The combination of colistin and doripenem is synergistic against Klebsiella pneumoniae at multiple inocula and suppresses colistin resistance in an in vitro pharmacokinetic/pharmacodynamic model

Abstract

Multidrug-resistant (MDR) Klebsiella pneumoniae may require combination therapy. We systematically investigated bacterial killing with colistin and doripenem mono- and combination therapy against MDR K. pneumoniae and emergence of colistin resistance. A one-compartment in vitro pharmacokinetic/pharmacodynamic model was employed over a 72-h period with two inocula (∼10(6) and ∼10(8) CFU/ml); a colistin-heteroresistant reference strain (ATCC 13883) and three clinical isolates (colistin-susceptible FADDI-KP032 [doripenem resistant], colistin-heteroresistant FADDI-KP033, and colistin-resistant FADDI-KP035) were included. Four combinations utilizing clinically achievable concentrations were investigated. Microbiological responses were examined by determining log changes and population analysis profiles (for emergence of colistin resistance) over 72 h. Against colistin-susceptible and -heteroresistant isolates, combinations of colistin (constant concentration regimens of 0.5 or 2 mg/liter) plus doripenem (steady-state peak concentration [C(max)] of 2.5 or 25 mg/liter over 8 h; half-life, 1.5 h) generally resulted in substantial improvements in bacterial killing at both inocula. Combinations were additive or synergistic against ATCC 13883, FADDI-KP032, and FADDI-KP033 in 9, 9, and 14 of 16 cases (4 combinations at 6, 24, 48, and 72 h) at the 10(6)-CFU/ml inoculum and 14, 11, and 12 of 16 cases at the 10(8)-CFU/ml inoculum, respectively. Combinations at the highest dosage regimens resulted in undetectable bacterial counts at 72 h in 5 of 8 cases (4 isolates at 2 inocula).
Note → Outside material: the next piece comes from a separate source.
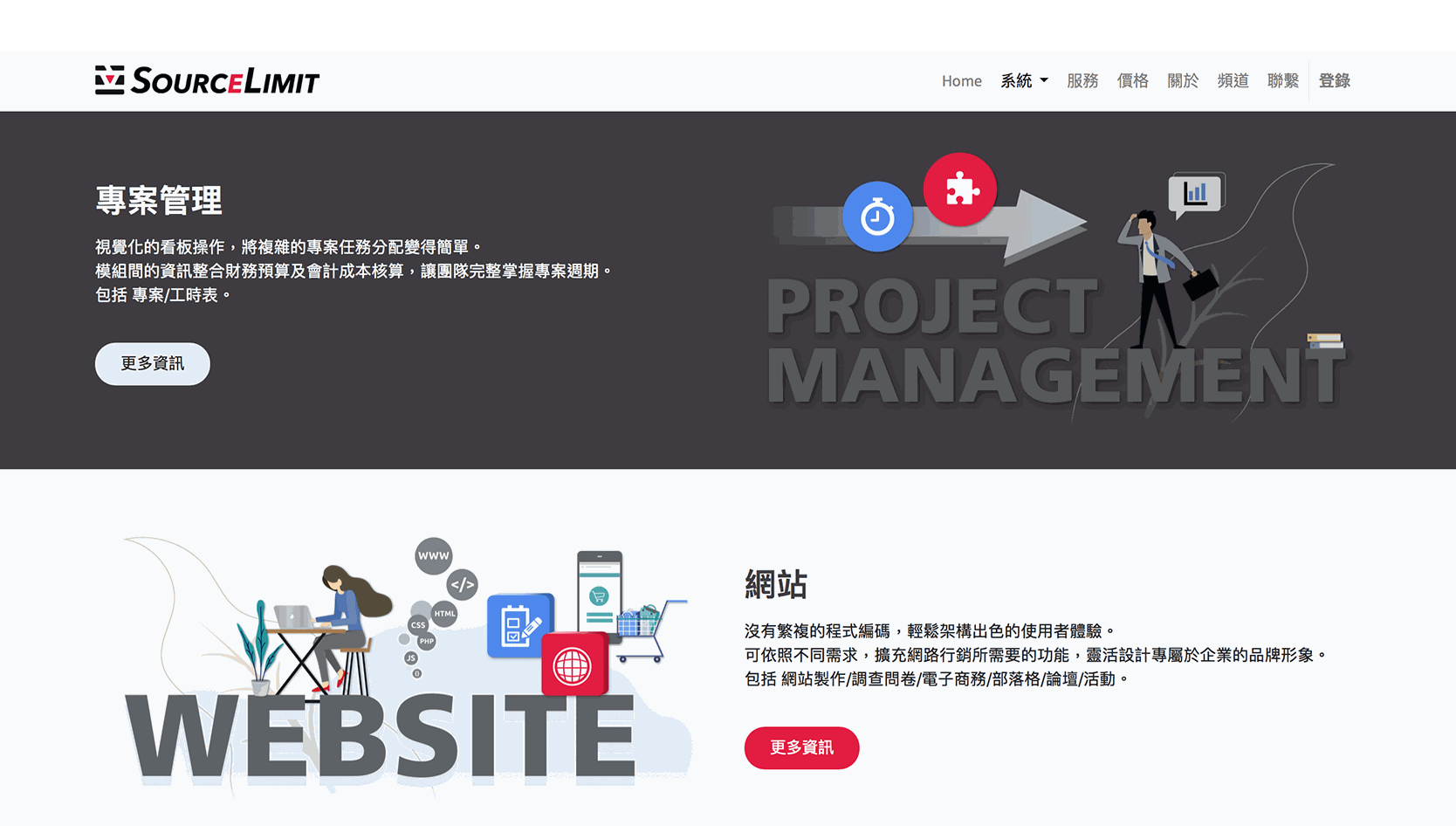Click the red puzzle piece icon
Image resolution: width=1456 pixels, height=826 pixels.
[960, 189]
Emergence of colistin-resistant subpopulations in colistin-susceptible and -heteroresistant isolates was virtually eliminated with combination therapy. Against the colistin-resistant isolate, colistin at 2 mg/liter plus doripenem (C(max), 25 mg/liter) at the low inoculum improved bacterial killing. This investigation provides important information for optimization of colistin-doripenem combinations.

Fig 1

(Left) Time-kill curves with various clinically relevant dosage regimens of colistin (Col) and doripenem (Dor) alone and in combination at an inoculum of ∼10⁶ CFU/ml. (Right) PAPs at baseline and after 72 h of exposure to colistin monotherapy, colistin-doripenem combination therapy, or neither antibiotic (growth control). Doripenem monotherapy regimens were not included in colistin-PAP examination. (A) ATCC 13883 (colistin heteroresistant, doripenem susceptible, MDR); (B) FADDI-KP033 (colistin heteroresistant, doripenem susceptible, MDR); (C) FADDI-KP032 (colistin susceptible, doripenem resistant, MDR); (D) FADDI-KP035 (colistin resistant, doripenem susceptible, MDR). The y axis starts at the limit of detection, and the limit of quantification is indicated by the dashed horizontal line.

Fig 2

(Left) Time-kill curves with various clinically relevant dosage regimens of colistin (Col) and doripenem (Dor) alone and in combination at an inoculum of ∼10⁸ CFU/ml. (Right) PAPs at baseline and after 72 h of exposure to colistin monotherapy, colistin-doripenem combination therapy, or neither antibiotic (growth control). Doripenem monotherapy regimens were not included in colistin-PAPs examination. (A) ATCC 13883 (colistin heteroresistant, doripenem susceptible, MDR); (B) FADDI-KP033 (colistin heteroresistant, doripenem susceptible, MDR); (C) FADDI-KP032 (colistin susceptible, doripenem resistant, MDR); (D) FADDI-KP035 (colistin resistant, doripenem susceptible, MDR). The y axis starts at the limit of detection, and the limit of quantification is indicated by the dashed horizontal line.